With the demise some years ago of MIL-S-13949
during
the
“commercialization”
of
military
procurement, when then Secretary of Defense William
Perry instituted moving to “best commercial practice,”
our industry lost something that a few of us were
concerned about then, and that maybe still should be
cause for some concern. I think most OEMs were
disturbed to discover that while IPC 4101 was taken
more or less intact from MIL-S-13949, there is now no
enforcement or validation of certifications to IPC-4101
slash sheets, and changing materials based purely on
slash sheets can be hazardous when considering a
new supplier or unproven product. Moreover, periodic
audits by an independent auditor (DESC) gave a sense
of quality system stability, and the annual required
testing and data submission on each material
approved to the QPL for MIL-S-13949 provided an
ongoing assurance of product performance.
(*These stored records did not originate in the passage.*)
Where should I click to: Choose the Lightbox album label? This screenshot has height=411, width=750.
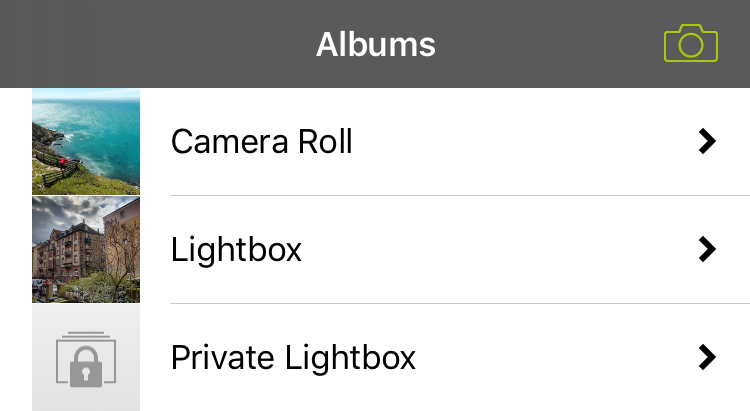[236, 249]
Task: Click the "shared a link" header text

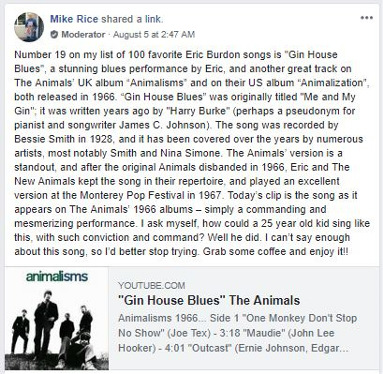Action: [x=132, y=19]
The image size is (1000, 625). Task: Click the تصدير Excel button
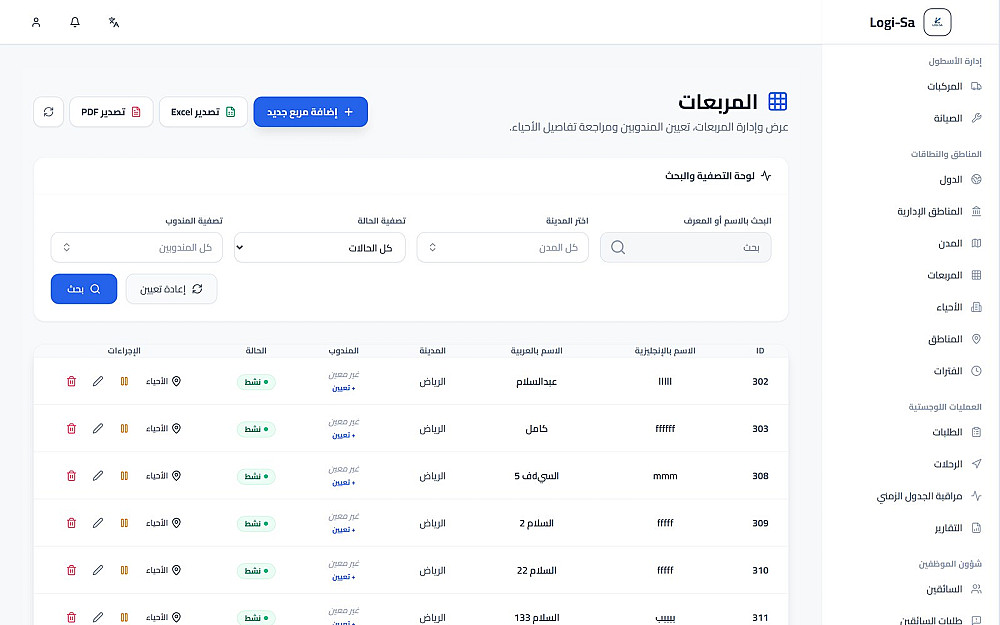point(203,112)
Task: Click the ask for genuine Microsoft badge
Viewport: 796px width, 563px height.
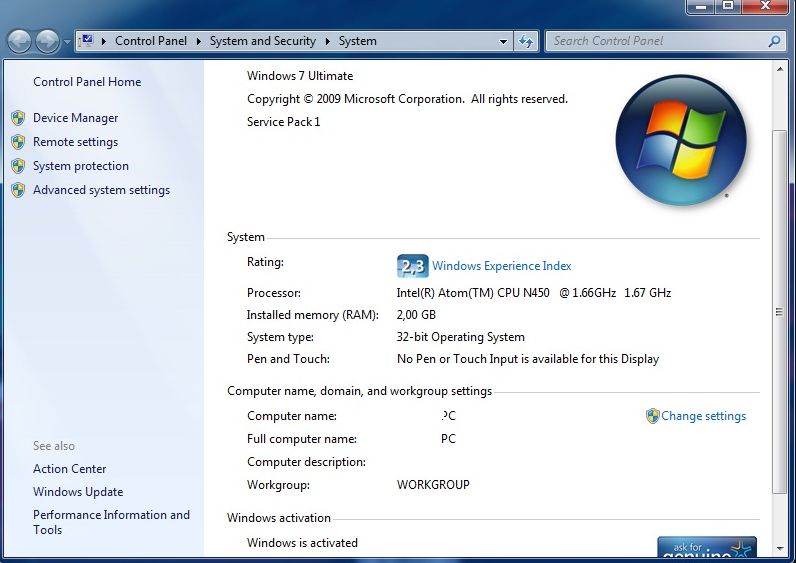Action: (706, 548)
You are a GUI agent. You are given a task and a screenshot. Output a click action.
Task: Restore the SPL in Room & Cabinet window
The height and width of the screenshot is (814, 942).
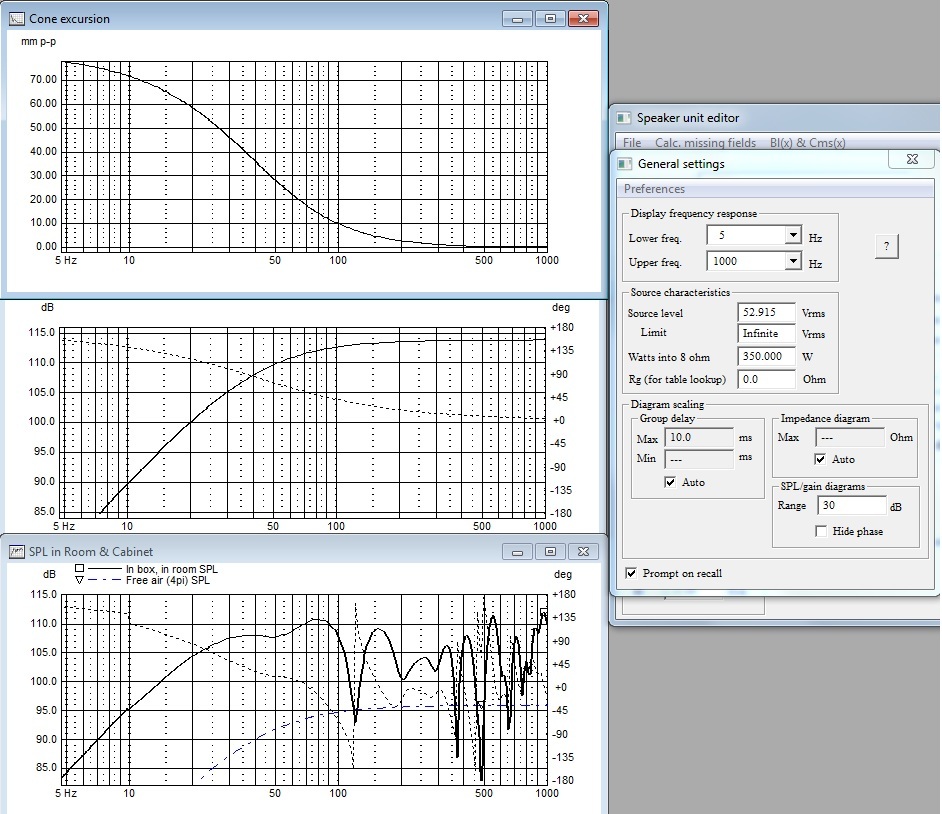(549, 551)
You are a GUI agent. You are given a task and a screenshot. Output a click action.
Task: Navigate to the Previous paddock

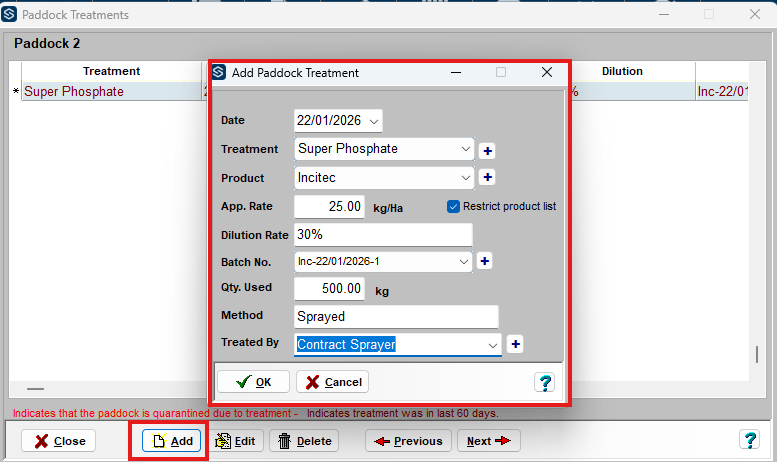(408, 441)
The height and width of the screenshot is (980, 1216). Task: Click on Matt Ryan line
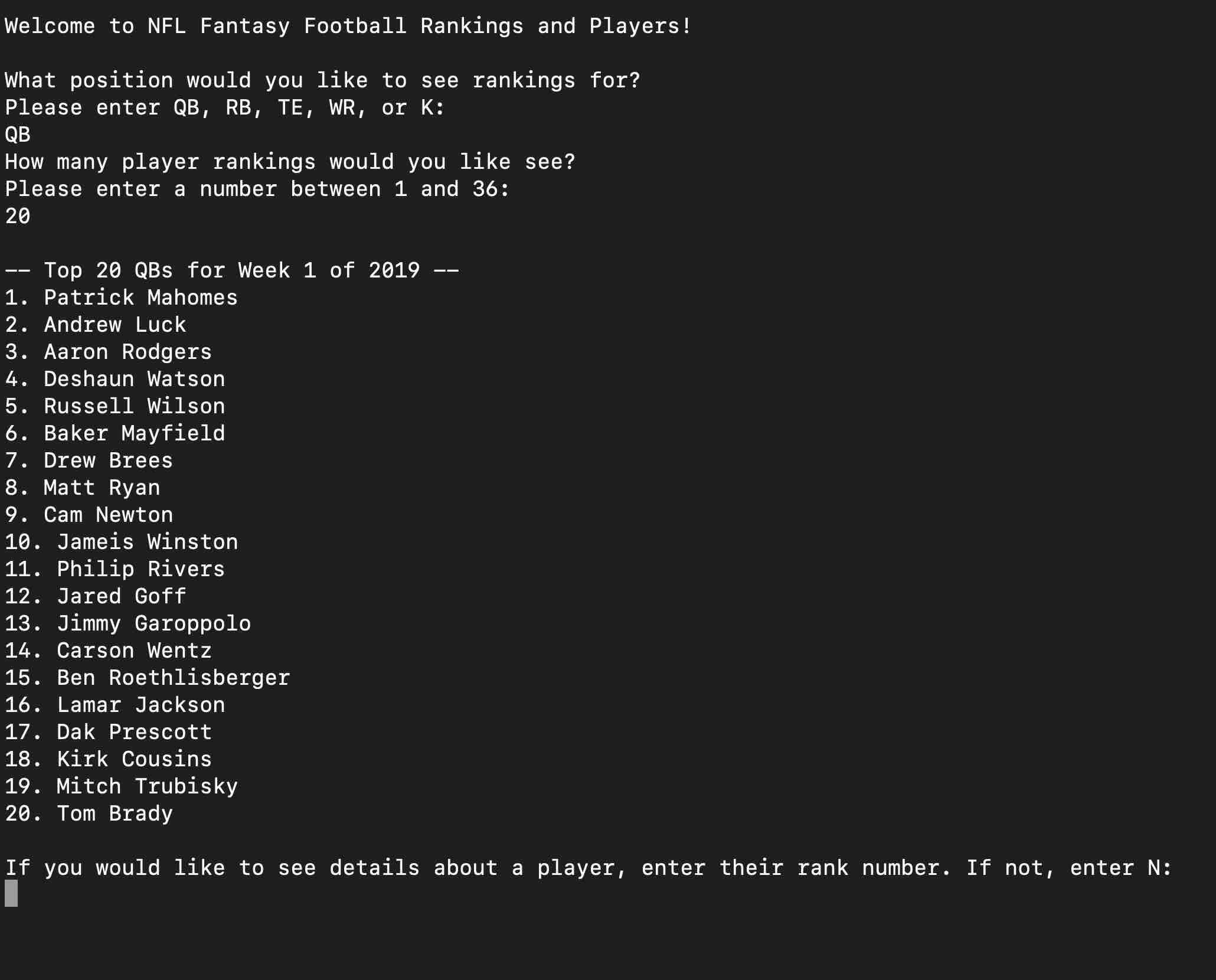(x=82, y=488)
My old friend Dick Grannells (of Hamilton Standard
in Connecticut) and myself had a number of long
discussions about the “Perryization” of laminate and
prepreg specifications, and we both would have
preferred to have retained the MIL-S-13949/DESC
audited approach. Perhaps that’s a bit of “good old
days” nostalgia on the part of an “Alz-Timer,” but in the
real globalized world of the 21st century, I wonder if
the risk that you won’t get what you think you ordered
is increasing.
It is possible to take a lot of liberty with interpreting
slash sheets, sometimes ignoring the header definition
on chemistry or filler. For example, it has been known
for suppliers to certify the same polyimide product to
IPC-4101 /40, /41, and /42, convenient when a
customer orders solely by slash sheet designator and
a supplier has only one product, but potentially
dangerous since /42 specifications are mutually
exclusive of /40 & /41 by definition since the properties
of, for instance, blended polyimides are not the same
as pure polyimides. How certain can you be when
you change suppliers based on price that the product
you are getting is the same kind of polyimide you
have been using, and not some sort of blended,
filled or otherwise modified variant with compromised
properties?
Blended materials do not necessarily copolymerize to
form a homogeneous final product. Work done some
years ago suggests that during thermal cycling, it is
possible for discrete domains of the two blend
components to develop cracks, almost like “grain
boundary” failure in metals, which can weaken the
physical and deteriorate the electrical properties of the
composite. The presence of fillers, used to reduce
cost or to “extend” the resin system, can also affect or
enhance properties. These differences make it critical
to understand not only the industry specifications, but
the details behind the materials being qualified. If your
www.arlon-med.com
supplier is not willing or able to tell you how their
product differs from the “standard” polyimide you are
using, it may very well not be.
Luckily, it is possible to evaluate some of these things
by doing some basic analysis. In fact it wouldn’t be a
bad idea to use the Ronald Reagan US/Soviet
mutual disarmament principle: “Trust, but Verify.” IR
Spectrophotometry, for instance, can detect the
“fingerprint” of epoxy reactive groups in polyimide
prepreg.
Dynamic Mechanical Analysis can
determine whether the fully cured resin system is
mechanically significantly different from a control.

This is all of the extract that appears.